Joyu Makes His Move (For Like The Billionth Time)
File under: Gurus Doin' Time, The Siddhi of PR and Wackadoo Gurus
The webernets has been somewhat aflame with news of Fumihiro Joyu's Aum Supreme Truth Cult schism as of late, but it's not like the guy hasn't been blowing that horn for the last six months. It may have bored us silly, but it's good PR and marketing nonetheless.

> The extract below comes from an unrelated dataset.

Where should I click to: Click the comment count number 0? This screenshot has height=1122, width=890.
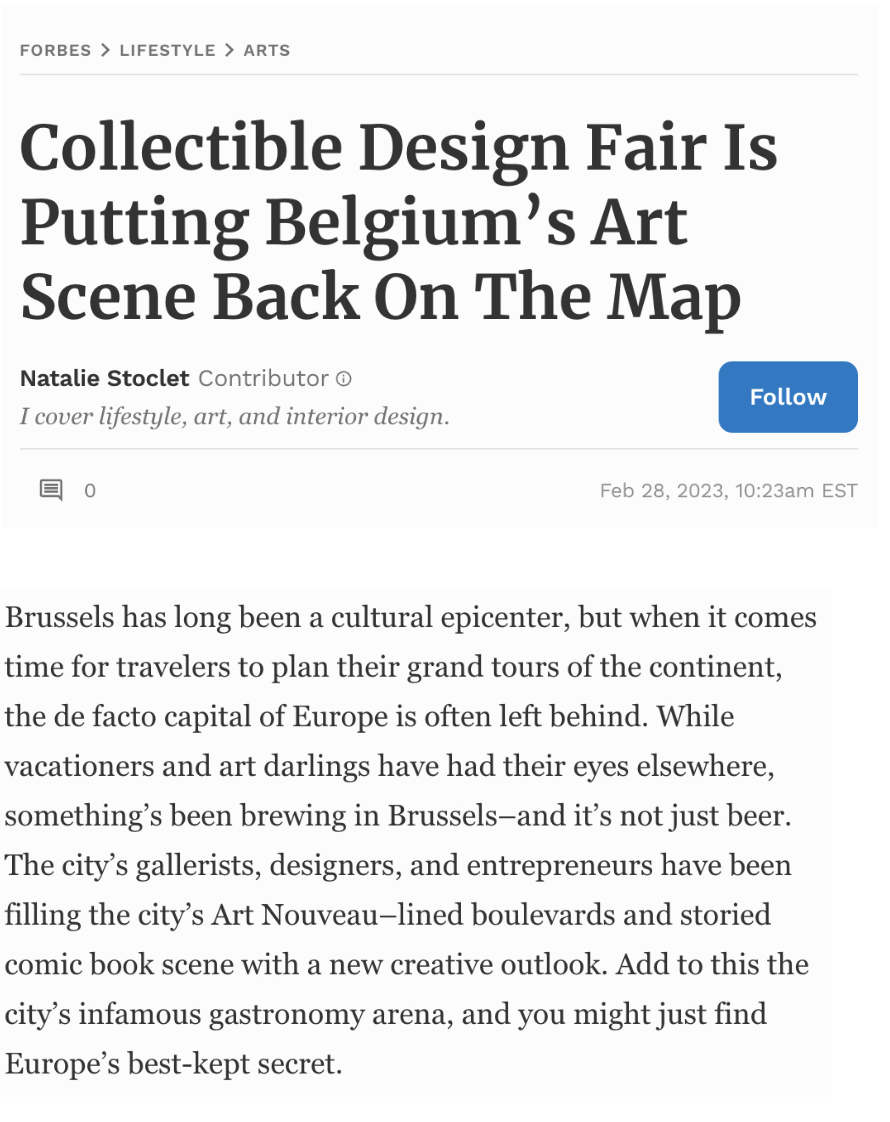click(x=90, y=491)
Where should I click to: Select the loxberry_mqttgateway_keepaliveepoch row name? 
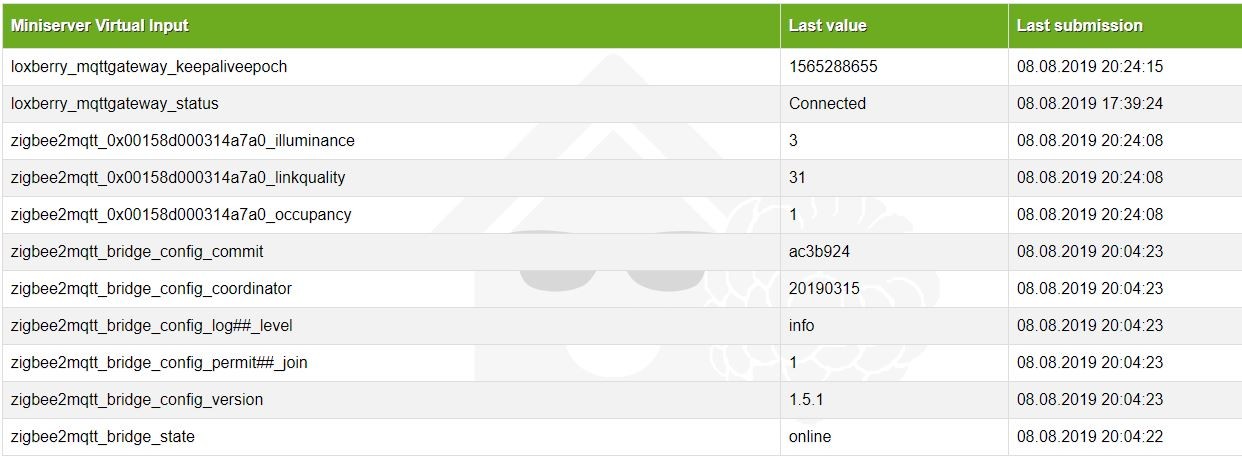point(149,66)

It turns out that Joyu, who did 3 years for perjury after that nerve gas nastiness, is a bit of a teen heartthrob in Japan:
Joyu was often seen on Japanese television denying Aum's involvement in the attack and won admirers, especially among teenage girls, who saw him as handsome and articulate.If he's smart and plays his cards right, he should be able to establish a nice little harem for himself after he gets his new cult fired up and in gear.

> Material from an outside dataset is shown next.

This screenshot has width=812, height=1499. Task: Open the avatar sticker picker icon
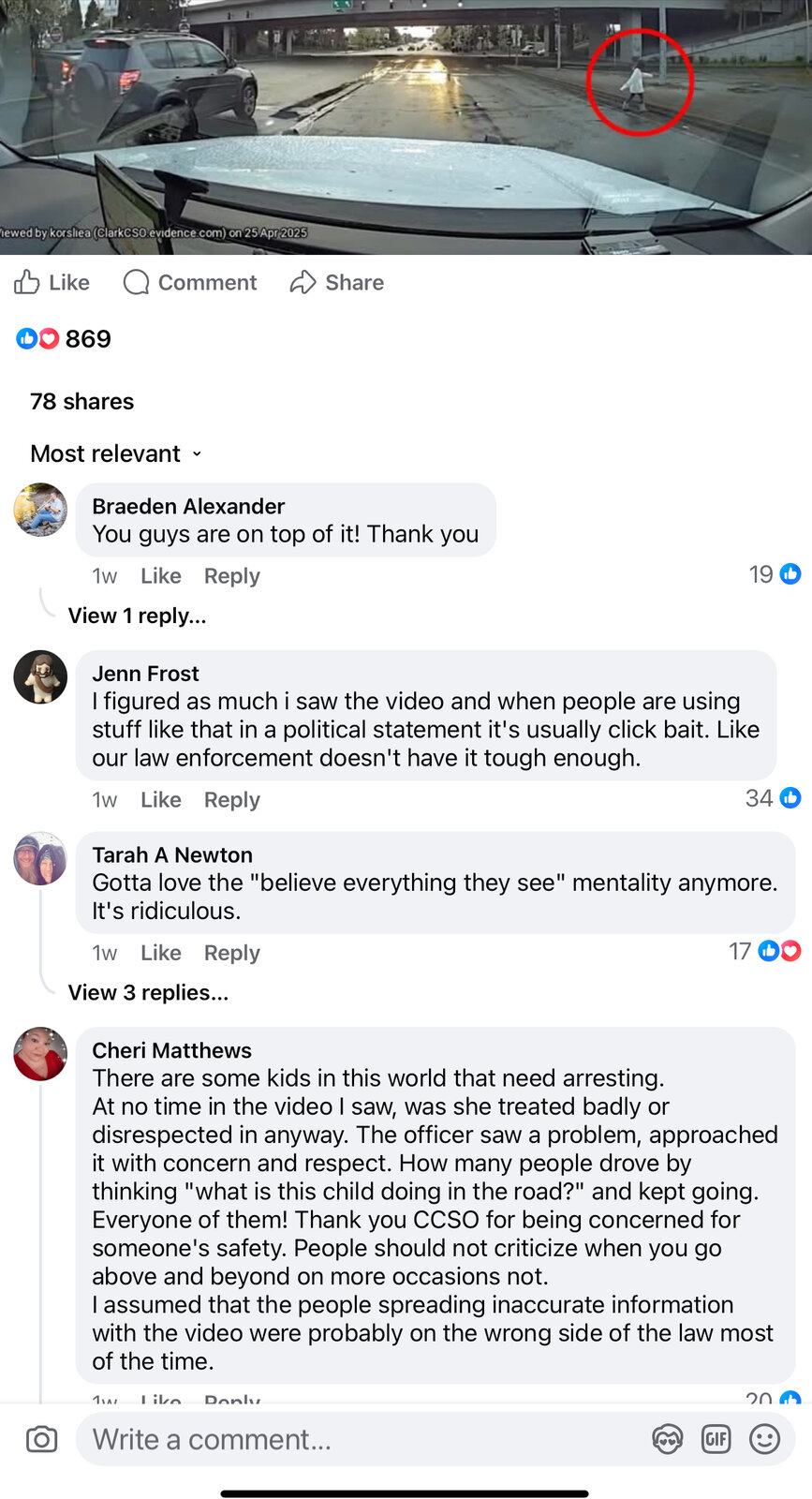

As for their former, subway-gassing guru, Shoko Asahara sits in his jail cell diddling himself as he waits for the warden to take him on his "dead man" walk to the execution chamber.

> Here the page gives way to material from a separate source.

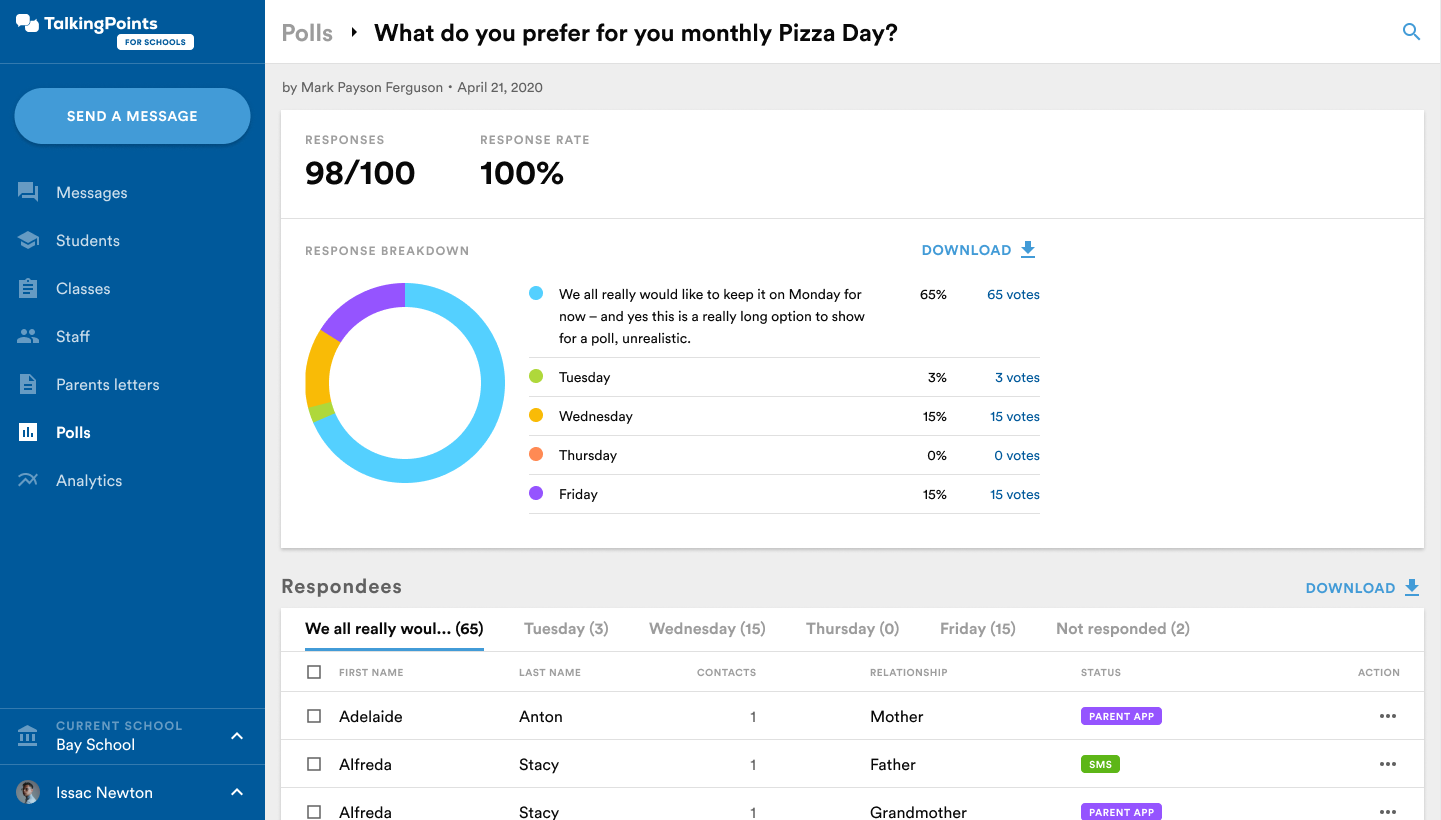Image resolution: width=1441 pixels, height=820 pixels.
Task: Switch to the Friday (15) tab
Action: (x=977, y=628)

Meanwhile, the authorities in Japan are still scared shitless as to what his nutjob followers are planning to commemorate the hanging of their living God. We suggest a mass suicide, allowing those dumb enough to still believe in Asahara to spend the rest of eternity burning in Hell with him while leaving the rest of Japan alone to find something else to be afraid of.